▶ **WHAT THIS TASK INVOLVES**
Set down exactly the entries below, beginning at their first line and ending at the line with "Task: Open the Slayt 1 slide dropdown".

(Data items)
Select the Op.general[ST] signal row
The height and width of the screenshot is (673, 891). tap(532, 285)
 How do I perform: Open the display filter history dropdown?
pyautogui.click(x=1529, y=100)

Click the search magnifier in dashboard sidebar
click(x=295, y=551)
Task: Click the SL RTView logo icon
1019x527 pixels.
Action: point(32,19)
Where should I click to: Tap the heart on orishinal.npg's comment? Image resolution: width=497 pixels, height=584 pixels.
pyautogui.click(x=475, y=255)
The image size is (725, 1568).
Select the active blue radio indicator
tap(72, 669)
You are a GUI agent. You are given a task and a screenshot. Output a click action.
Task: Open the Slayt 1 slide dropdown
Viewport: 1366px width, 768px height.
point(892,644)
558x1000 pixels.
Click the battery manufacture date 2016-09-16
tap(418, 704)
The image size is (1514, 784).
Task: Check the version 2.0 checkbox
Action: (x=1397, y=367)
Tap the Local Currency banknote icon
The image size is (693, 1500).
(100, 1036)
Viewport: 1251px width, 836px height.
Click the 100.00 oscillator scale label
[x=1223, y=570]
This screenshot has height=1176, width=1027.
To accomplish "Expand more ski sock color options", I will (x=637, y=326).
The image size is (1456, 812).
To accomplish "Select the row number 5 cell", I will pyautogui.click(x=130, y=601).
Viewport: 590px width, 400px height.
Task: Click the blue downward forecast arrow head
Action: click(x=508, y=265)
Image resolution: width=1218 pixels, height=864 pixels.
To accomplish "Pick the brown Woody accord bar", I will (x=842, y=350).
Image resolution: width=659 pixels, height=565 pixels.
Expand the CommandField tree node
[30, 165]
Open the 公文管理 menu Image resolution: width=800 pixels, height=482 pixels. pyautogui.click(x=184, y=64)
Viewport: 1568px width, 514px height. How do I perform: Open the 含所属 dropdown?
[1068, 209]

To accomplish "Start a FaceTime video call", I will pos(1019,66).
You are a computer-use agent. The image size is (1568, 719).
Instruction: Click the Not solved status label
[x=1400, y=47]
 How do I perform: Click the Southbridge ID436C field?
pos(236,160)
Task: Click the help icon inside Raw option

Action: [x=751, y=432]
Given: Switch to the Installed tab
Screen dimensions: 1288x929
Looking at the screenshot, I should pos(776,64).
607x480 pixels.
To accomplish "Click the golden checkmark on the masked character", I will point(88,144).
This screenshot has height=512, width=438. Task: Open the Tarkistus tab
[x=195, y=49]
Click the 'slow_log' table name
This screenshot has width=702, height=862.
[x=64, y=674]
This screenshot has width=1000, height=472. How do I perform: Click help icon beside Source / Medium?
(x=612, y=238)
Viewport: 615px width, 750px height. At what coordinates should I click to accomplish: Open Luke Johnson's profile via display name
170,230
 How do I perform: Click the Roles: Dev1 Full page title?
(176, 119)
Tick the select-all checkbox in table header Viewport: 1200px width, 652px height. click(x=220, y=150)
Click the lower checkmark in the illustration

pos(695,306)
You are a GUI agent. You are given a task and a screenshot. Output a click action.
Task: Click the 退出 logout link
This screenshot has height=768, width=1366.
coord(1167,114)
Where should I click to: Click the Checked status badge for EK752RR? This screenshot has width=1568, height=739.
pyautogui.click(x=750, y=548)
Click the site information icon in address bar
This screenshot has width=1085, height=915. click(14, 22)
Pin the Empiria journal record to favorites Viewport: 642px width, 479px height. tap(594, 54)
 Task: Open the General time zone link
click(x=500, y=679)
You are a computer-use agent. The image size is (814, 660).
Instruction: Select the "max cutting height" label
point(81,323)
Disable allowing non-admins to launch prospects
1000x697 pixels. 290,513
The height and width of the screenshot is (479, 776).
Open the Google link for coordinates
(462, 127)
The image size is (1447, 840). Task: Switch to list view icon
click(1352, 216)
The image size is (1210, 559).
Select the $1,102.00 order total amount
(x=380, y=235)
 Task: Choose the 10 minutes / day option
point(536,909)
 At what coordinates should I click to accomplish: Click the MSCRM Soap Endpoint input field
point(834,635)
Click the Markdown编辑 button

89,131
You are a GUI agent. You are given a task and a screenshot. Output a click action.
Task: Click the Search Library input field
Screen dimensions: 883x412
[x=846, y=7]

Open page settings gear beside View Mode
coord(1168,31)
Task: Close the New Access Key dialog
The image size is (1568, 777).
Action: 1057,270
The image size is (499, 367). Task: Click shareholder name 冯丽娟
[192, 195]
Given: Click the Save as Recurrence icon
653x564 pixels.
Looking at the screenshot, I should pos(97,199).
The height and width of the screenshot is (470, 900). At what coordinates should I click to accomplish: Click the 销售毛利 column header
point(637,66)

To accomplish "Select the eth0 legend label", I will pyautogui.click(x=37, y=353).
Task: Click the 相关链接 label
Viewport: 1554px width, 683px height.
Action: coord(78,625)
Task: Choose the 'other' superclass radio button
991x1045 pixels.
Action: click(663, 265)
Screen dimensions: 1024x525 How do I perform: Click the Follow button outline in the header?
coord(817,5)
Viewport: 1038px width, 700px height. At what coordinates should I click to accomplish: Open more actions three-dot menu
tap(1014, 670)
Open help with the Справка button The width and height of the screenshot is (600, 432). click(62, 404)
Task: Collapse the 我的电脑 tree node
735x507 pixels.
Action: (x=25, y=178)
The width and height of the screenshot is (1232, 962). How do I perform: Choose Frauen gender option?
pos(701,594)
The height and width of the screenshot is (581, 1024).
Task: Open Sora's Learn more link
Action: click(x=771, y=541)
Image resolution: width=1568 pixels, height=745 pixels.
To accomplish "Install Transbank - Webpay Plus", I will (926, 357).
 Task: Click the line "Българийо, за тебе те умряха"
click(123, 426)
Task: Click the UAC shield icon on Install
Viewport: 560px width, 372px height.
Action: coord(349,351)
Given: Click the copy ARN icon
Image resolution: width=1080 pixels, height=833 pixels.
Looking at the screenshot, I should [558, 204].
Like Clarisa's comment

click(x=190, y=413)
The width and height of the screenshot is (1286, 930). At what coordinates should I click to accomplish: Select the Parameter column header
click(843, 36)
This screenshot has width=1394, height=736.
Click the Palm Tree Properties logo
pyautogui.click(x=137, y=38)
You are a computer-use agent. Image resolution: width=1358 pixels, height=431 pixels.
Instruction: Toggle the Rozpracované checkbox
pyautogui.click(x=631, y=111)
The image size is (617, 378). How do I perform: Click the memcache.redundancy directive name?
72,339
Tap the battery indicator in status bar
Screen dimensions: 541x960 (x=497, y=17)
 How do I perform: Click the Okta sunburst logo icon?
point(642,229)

▶ **WRITTEN RESPONSE**
Select the Op.general[ST] signal row
The height and width of the screenshot is (673, 891). tap(532, 285)
 How do I perform: Open the display filter history dropdown?
pyautogui.click(x=1529, y=100)

Click the search magnifier in dashboard sidebar
click(x=295, y=551)
Task: Click the SL RTView logo icon
1019x527 pixels.
Action: point(32,19)
Where should I click to: Tap the heart on orishinal.npg's comment? Image resolution: width=497 pixels, height=584 pixels.
pyautogui.click(x=475, y=255)
The image size is (725, 1568).
Select the active blue radio indicator
tap(72, 669)
You are a GUI agent. You are given a task and a screenshot. Output a click action.
Task: Open the Slayt 1 slide dropdown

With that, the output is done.